Source passage →
# Koi and blue butterfly



## Shele (Dec 7, 2017)

I am level 42 and have never even seen the blue butterfly, nor have I caught a koi. I've gotten everything else that's rare. So frustrating!


----------



## Charmed (Dec 7, 2017)

I'm lucky enough to have caught everything that's currently in the game  Give it some time


----------



## Mu~ (Dec 7, 2017)

I haven't found that butterfly either. Nor the tuna or the jewel beetle.


----------



## Vonny (Dec 7, 2017)

I’m level 42 and caught multiple koi and saw two emperor butterflies (only caught one) but I haven’t caught a tuna yet and haven’t seen a big enough shadow


----------



## shayx (Dec 7, 2017)

*Awkward cough*


----------



## Final Chaos (Dec 7, 2017)

Im at level 43 and Ive not seen a blow fish or football fish. In the same boat.


----------



## dabbler (Dec 7, 2017)

im 41 and haven't caught a tuna or blowfish so...


----------



## Sheando (Dec 7, 2017)

Level 41, never seen a Jewel Beetle. I keep forgetting they exist because I caught at least one of the other rares fairly early on.


----------



## yurimei (Dec 7, 2017)

Record list →
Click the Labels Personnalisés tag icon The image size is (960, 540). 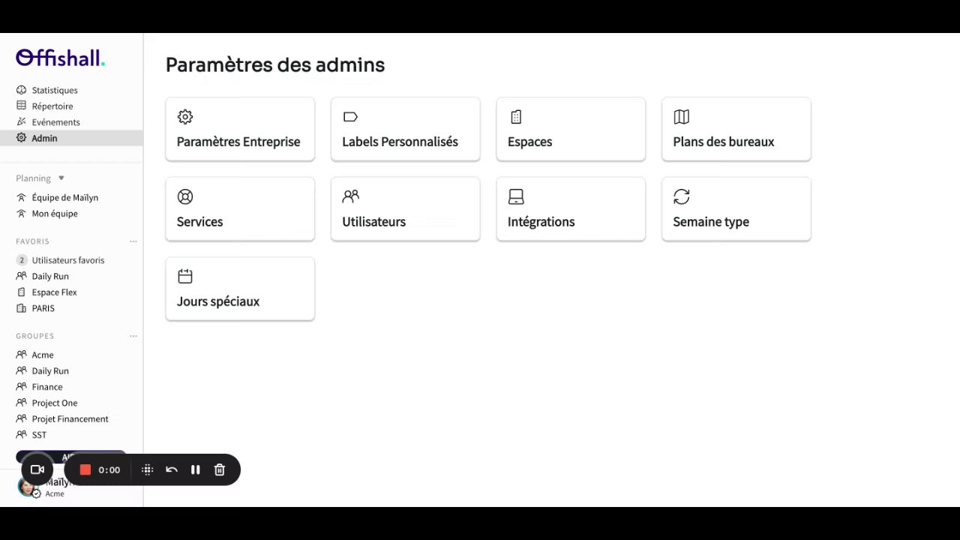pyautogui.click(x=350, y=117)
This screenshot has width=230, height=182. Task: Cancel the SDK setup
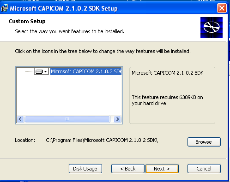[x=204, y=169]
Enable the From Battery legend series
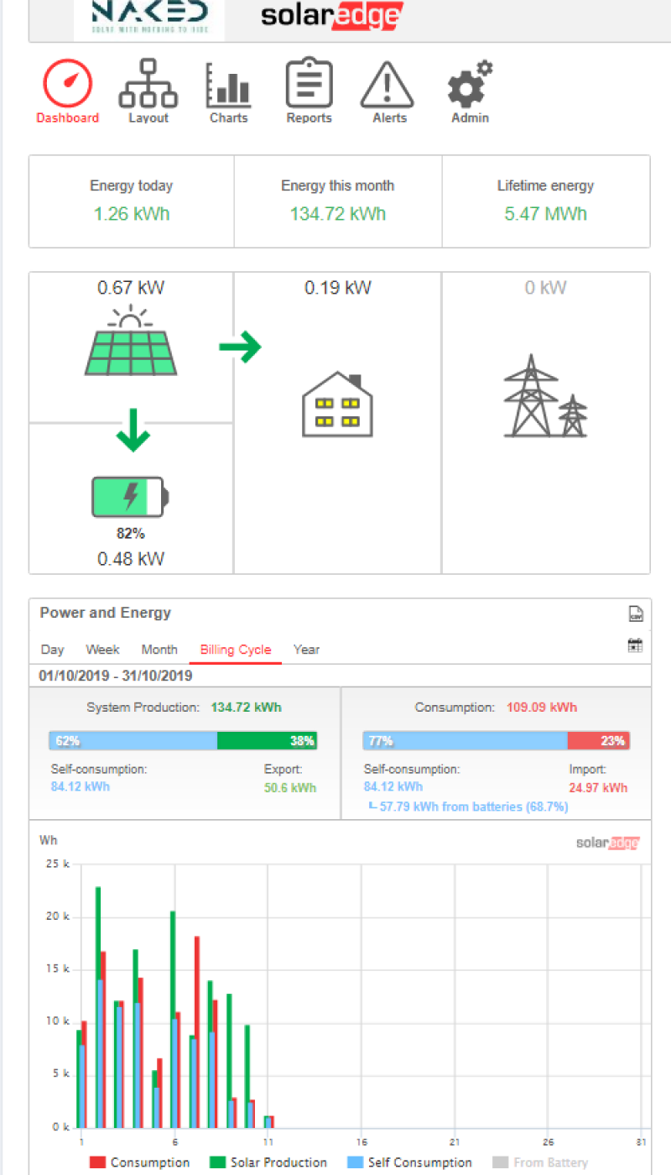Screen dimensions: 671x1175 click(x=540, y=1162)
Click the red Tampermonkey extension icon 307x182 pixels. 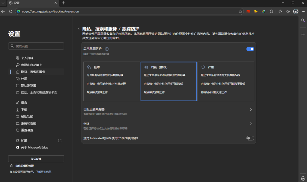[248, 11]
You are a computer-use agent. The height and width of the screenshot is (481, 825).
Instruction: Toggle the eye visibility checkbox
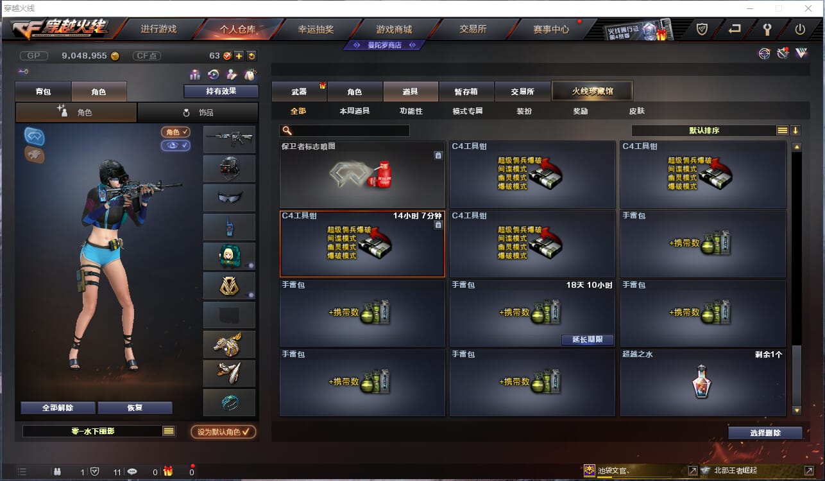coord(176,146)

==

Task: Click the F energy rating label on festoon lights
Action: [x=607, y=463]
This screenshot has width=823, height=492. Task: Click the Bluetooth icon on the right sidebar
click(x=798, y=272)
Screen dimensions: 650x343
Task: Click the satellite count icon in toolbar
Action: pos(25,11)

The exercise → Summarize the forum thread about the koi and blue butterfly in two sentences.

Result → A level 42 player says they have never seen the blue butterfly or caught a koi despite getting every other rare. One reply says the poster has caught everything currently in the game and advises giving it time, while other players around levels 41 to 43 list rares they are still missing, such as the tuna, jewel beetle, blowfish, and football fish.